*ABOUT THIS EXERCISE*:
Filter the records below and copy every line containing the word "Follow".
⁂
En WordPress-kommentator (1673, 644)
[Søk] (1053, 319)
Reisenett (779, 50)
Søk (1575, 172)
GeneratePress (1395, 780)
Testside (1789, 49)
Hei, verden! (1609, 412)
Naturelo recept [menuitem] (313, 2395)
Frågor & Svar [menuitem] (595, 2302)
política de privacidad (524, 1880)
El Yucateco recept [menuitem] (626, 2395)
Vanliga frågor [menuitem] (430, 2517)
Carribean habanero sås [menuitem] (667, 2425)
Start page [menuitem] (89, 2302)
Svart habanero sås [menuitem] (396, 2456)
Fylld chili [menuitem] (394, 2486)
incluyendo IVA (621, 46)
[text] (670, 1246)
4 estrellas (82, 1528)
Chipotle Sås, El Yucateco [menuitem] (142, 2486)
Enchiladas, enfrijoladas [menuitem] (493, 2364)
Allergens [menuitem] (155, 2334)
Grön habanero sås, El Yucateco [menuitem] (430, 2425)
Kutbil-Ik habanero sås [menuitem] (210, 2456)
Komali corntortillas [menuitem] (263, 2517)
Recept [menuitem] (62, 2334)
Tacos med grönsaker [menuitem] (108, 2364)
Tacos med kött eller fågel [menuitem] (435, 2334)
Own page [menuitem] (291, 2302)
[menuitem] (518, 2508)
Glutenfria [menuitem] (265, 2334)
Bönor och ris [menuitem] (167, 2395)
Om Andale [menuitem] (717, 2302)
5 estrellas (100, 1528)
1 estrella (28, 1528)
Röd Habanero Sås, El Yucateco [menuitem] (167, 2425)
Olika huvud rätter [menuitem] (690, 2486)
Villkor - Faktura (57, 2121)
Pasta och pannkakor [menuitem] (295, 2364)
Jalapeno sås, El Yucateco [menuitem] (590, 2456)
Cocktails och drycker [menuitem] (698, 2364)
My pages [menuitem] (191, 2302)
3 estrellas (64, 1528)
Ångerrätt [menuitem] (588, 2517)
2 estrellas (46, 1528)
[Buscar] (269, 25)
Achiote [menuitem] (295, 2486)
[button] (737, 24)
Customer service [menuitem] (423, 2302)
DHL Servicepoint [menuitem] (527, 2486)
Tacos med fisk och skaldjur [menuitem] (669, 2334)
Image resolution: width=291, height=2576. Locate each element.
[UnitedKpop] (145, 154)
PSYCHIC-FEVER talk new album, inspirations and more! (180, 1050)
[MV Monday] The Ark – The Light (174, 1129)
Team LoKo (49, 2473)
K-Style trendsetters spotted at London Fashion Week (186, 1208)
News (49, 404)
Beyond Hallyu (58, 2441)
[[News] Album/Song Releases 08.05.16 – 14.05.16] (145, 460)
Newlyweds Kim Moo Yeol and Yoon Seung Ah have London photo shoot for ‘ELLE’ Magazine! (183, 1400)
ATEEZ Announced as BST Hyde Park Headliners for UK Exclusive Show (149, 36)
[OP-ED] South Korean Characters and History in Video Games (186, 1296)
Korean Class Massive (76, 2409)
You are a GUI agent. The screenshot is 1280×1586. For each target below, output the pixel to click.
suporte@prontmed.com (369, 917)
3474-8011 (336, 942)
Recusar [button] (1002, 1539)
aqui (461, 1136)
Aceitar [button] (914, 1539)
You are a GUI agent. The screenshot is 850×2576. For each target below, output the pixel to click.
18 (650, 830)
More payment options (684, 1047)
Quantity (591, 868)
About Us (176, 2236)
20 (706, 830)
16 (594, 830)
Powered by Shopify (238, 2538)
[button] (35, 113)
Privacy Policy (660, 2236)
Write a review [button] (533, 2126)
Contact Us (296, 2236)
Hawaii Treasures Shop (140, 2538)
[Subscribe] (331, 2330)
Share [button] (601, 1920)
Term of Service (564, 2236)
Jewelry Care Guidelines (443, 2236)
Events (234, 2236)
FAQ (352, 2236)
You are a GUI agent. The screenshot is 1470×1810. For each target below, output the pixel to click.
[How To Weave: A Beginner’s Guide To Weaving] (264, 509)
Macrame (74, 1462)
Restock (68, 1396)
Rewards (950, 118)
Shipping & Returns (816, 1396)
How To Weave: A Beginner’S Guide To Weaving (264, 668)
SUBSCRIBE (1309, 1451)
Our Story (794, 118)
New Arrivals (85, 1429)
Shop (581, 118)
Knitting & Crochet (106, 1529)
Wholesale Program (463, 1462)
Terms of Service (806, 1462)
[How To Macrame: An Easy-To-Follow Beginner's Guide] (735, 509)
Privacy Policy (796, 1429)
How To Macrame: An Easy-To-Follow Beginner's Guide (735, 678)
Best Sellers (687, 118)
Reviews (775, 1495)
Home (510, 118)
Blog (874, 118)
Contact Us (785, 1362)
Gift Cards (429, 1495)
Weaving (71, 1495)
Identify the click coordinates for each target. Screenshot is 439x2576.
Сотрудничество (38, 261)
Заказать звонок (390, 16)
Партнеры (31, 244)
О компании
⁂
*ANSWER FOR THE TASK*:
[How To Macrame: An Easy-To-Follow Beginner's Guide] (735, 509)
How To Macrame: An Easy-To-Follow Beginner's Guide (735, 678)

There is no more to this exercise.